There are ordinary stores, and then there is Staples — a place I once assumed had vanished into the fog of the 2010s, only to discover, with a shock bordering on spiritual revelation, that it has not only survived but ascended into a higher plane of retail existence. I have returned again and again this year, each visit more astonishing than the last, until I now write this review with the fervor of a pilgrim who has witnessed too many miracles to remain silent.
Let me begin with the deals — deals so outrageous, so reality‑bending, that I suspect the Tualatin Staples sits on some kind of cosmic ley line where value pools like groundwater. How else do you explain the Panasonic Let’s Note laptop — a Japan‑only, cult‑status, magnesium‑alloy marvel normally priced around $2,500 — appearing in a suburban Oregon Staples like a rare bird blown off course? And how else do you explain that, through the alchemy of Staples Rewards, I walked out with it for around $900? A price so low it feels like a benevolent clerical error in the Book of Fate.

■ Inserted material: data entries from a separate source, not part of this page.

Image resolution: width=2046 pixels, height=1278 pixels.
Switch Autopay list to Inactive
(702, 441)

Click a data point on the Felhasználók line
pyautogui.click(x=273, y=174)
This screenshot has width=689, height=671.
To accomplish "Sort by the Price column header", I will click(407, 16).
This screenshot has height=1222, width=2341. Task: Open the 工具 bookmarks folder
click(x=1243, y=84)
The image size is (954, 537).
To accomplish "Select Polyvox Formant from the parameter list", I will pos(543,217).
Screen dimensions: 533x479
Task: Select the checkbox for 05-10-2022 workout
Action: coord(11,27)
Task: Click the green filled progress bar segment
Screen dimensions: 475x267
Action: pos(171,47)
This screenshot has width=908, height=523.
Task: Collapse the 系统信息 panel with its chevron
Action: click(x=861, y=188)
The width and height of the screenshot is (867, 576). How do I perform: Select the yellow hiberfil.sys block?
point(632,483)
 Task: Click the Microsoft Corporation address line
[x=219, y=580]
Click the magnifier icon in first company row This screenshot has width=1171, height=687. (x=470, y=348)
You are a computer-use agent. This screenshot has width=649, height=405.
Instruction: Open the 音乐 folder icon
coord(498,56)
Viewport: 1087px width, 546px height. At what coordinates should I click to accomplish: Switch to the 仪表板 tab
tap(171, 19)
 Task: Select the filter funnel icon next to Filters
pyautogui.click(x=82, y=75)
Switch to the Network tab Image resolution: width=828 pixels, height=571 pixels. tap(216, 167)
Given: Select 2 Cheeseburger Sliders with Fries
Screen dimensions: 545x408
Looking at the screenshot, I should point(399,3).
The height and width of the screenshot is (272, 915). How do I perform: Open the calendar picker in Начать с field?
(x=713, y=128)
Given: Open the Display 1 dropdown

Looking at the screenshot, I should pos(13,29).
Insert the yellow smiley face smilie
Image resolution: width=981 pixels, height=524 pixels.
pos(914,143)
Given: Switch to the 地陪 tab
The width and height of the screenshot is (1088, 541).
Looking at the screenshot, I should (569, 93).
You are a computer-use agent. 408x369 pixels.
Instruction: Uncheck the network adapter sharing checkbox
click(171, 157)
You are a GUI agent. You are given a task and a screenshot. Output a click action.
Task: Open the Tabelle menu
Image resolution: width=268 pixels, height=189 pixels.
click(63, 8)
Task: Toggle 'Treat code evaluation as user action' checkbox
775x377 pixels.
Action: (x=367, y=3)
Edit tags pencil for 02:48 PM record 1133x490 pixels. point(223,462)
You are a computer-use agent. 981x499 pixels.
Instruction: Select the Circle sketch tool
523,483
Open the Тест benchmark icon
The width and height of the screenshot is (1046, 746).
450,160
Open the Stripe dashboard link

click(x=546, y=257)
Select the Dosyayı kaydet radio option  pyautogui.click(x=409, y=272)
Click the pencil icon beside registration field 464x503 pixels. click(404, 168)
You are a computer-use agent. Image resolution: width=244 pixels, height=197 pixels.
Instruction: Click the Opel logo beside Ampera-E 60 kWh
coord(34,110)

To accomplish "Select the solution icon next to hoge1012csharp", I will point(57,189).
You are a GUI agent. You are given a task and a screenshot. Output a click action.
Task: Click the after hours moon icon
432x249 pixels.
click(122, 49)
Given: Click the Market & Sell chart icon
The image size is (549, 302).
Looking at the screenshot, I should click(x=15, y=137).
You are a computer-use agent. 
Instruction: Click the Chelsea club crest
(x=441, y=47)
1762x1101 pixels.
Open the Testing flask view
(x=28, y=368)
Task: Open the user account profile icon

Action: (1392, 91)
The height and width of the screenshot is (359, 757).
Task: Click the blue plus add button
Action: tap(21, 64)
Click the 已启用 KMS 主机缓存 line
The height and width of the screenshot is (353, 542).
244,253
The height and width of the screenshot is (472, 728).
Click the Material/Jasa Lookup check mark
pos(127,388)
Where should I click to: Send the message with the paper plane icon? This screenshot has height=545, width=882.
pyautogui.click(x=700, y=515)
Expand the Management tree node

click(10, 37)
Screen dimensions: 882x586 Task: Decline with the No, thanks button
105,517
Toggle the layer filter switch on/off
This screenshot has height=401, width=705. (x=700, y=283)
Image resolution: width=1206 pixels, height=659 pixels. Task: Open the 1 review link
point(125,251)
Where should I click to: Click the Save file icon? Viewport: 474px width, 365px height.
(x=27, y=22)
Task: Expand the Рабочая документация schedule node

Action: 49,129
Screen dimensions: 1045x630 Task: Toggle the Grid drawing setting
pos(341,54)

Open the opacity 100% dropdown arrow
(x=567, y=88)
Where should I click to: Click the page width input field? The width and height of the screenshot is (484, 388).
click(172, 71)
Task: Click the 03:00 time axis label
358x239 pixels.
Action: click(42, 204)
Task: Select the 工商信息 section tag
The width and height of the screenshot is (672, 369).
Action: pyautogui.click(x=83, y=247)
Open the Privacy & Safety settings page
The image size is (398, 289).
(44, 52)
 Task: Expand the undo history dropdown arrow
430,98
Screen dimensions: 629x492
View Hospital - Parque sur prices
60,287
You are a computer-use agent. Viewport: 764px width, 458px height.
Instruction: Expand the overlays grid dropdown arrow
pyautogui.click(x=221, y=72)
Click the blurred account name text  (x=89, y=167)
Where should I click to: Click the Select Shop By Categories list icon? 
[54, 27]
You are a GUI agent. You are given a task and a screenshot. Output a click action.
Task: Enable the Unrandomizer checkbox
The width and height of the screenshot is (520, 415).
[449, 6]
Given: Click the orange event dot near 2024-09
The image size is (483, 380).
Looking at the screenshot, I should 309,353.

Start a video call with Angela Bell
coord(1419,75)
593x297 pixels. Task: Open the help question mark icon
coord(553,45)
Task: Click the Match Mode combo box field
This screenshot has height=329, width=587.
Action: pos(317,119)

And then — the printers. The Canon MF753Cdw, a machine so luxurious in its glossy, lacquer‑like toner finish that the vlogosphere speaks of it in hushed tones, was placed into my hands for $120. One hundred and twenty dollars. The price of a single toner cartridge. The price of a dinner for two. And yet here I was, walking out with a flagship color laser printer that spits out 33 pages a minute like it’s breathing. I felt like a general returning from battle with spoils. I felt like a dragon on a hoard. I felt alive.
But the true brilliance of this Staples — the reason I keep returning, the reason I am writing this with the enthusiasm of a Victorian diarist describing a seaside holiday — is the staff. The associates here are not merely employees. They are celestial beings disguised in red shirts. Angels of patience. Guardians of value. Emissaries of calm in the fluorescent wilderness.
One woman — with long, dark hair that shimmered like a midnight river — approached me as I wandered the aisles with a cart full of tape, hooks, paper, and dreams. She reminded me, with gentle urgency, that printers, ink, and toner were part of a 50%‑back promotion so generous it felt like a secret whispered by the universe. She scanned the box and said, with the tone of someone delivering good news from another realm, “I hope you’re ready for a deal.” And I was.
Another associate — patient, luminous, steady — checked my phone to ensure every offer was activated. She did this with the care of someone proofreading a manuscript, making sure no detail was missed, no savings left behind. Her kindness was not transactional; it was artful. She made me feel like my chaotic cart, my autistic aisle‑mapping, my mountain of purchases were all perfectly reasonable. She made me feel welcome. Seen. Supported.
And every time I return, I find the same warmth. The same energy. The same sense that this store is not merely a place to buy office supplies but a community center for the creatively unhinged, the organizationally ambitious, the stationery‑obsessed, the tech‑curious, the deal‑seeking, the paper‑loving, the printer‑collecting souls of the world.
I have spent more money at Staples this year than in the last decade combined, and I regret none of it. I have purchased printers, paper, hooks, tape, keyboards, mice, chargers, photo paper, matte paper, glossy paper, recycled paper, and enough compressed air to clean the vents of a small cathedral. I have earned enough Staples Rewards to fund a small expedition. I have laughed. I have gasped. I have felt joy.
So yes — five stars. Five blazing, incandescent stars. If I could give this Staples a constellation, I would. If I could write this review in the sky with a laser printer shooting toner into the heavens, I would. If you are reading this and wondering whether to visit: go. Go now. Go with an open heart and an empty trunk. You never know what miracles await.